Gas production with a very high CO2 content requires special treatment to separate the methane from CO2. The separation also requires high capital expenditure (CAPEX) and operational expenditure (OPEX). The challenge is higher, when the gas is being produced on offshore, and only narrow space that available on the platform for separation process. One proposed method to do the separation is by shifting the CO2 phase in the phase diagram from the gas phase to the liquid phase. This shifting requires certain pressures and temperatures that meet the temperature and pressure boundary to become liquid.
This study performs a simulation to determine the pressure and temperature constraints required to convert CO2 from the gas phase into the liquid phase. This study uses a finger-type slug catcher mounted on the seabed. The finger-type slug catcher consists of parallel pipes of a certain diameter and length. Furthermore, the simulation is done by variations of several variables, such as: inlet pressure, ambient temperature, inner pipe diameter, and number of branches. The aim of the research is to design a slug catcher model so that the separation of methane and CO2 gas can occur optimally. The slug catcher design resulting from this study includes the value of the inlet pressure, diameter, and minimum length of the pipe where CO2 begin to form liquid.

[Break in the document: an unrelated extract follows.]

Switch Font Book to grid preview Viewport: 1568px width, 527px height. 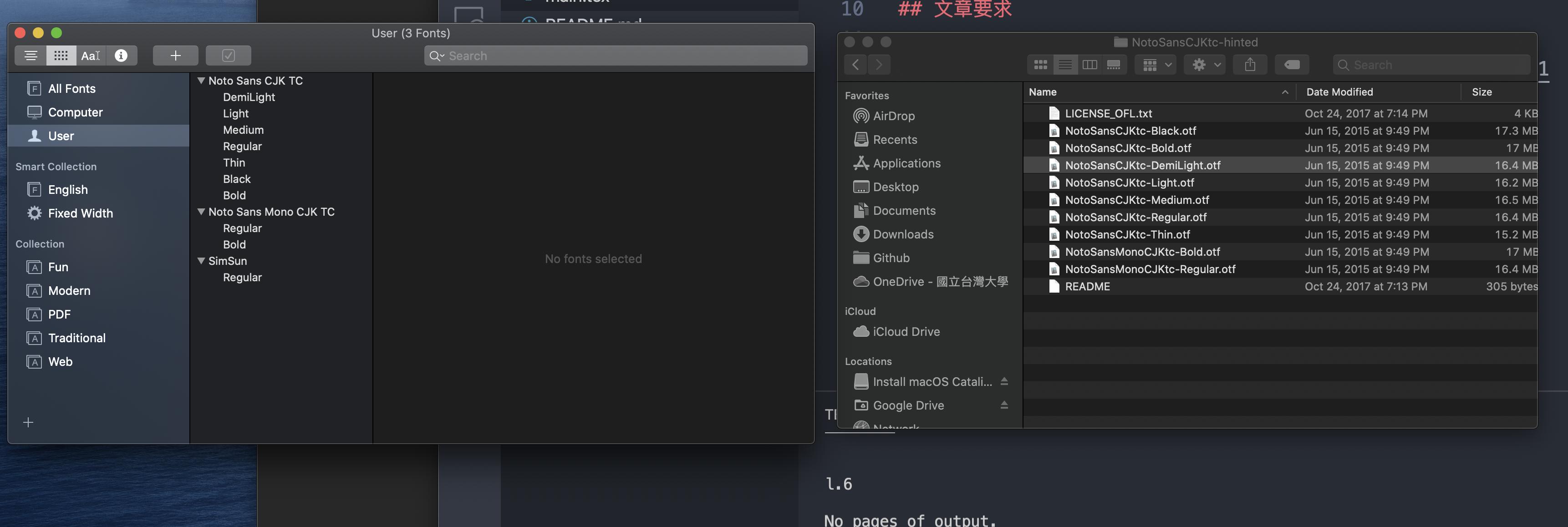pos(61,56)

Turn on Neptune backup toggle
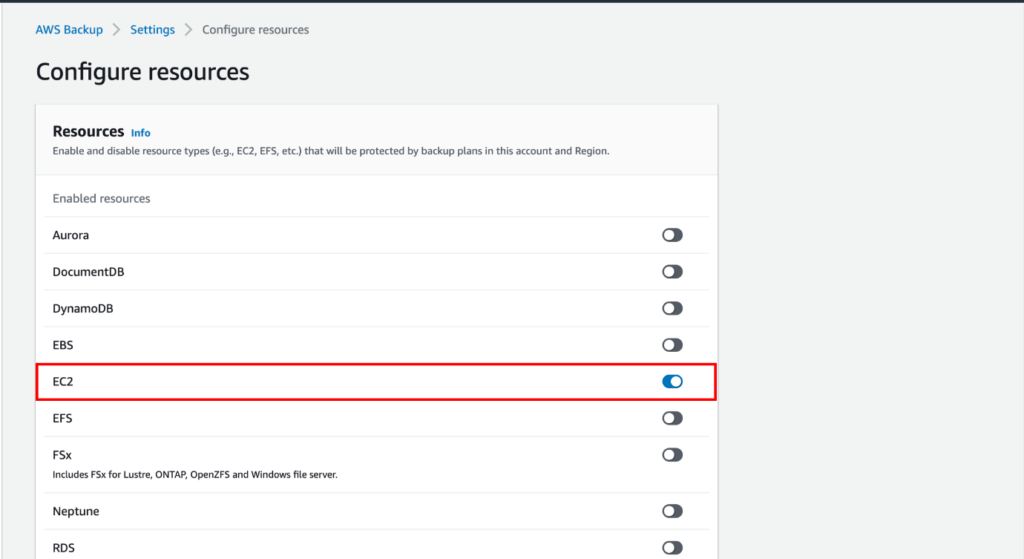coord(672,511)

The simulation was done by 320 kinds of combination for the range of inlet pressure value from 800 to 1500 psia, the range of pipe inner diameter is 40 – 50 inch, the range of ambient temperature is 50 – 80oF, and the range of 1 to 5 number of branches. Based on the simulation, when the inlet rate of 200 MMSCFD, the inlet temperature of 100oF and the overall heat transfer coefficient of 200 BTU/ hr / ft2 / oF, it is obtained the shortest length of slug catcher is 72.18 ft, 40-inch inner diameter, and the inlet pressure requirement is 1000 psia. Furthermore, for design purposes, the slug catcher length is made 217 ft to ensure that the liquid CO2 formed at 72.18 ft from the inlet and the liquid can accumulate and keep flowing towards the end of the pipeline for further utilization.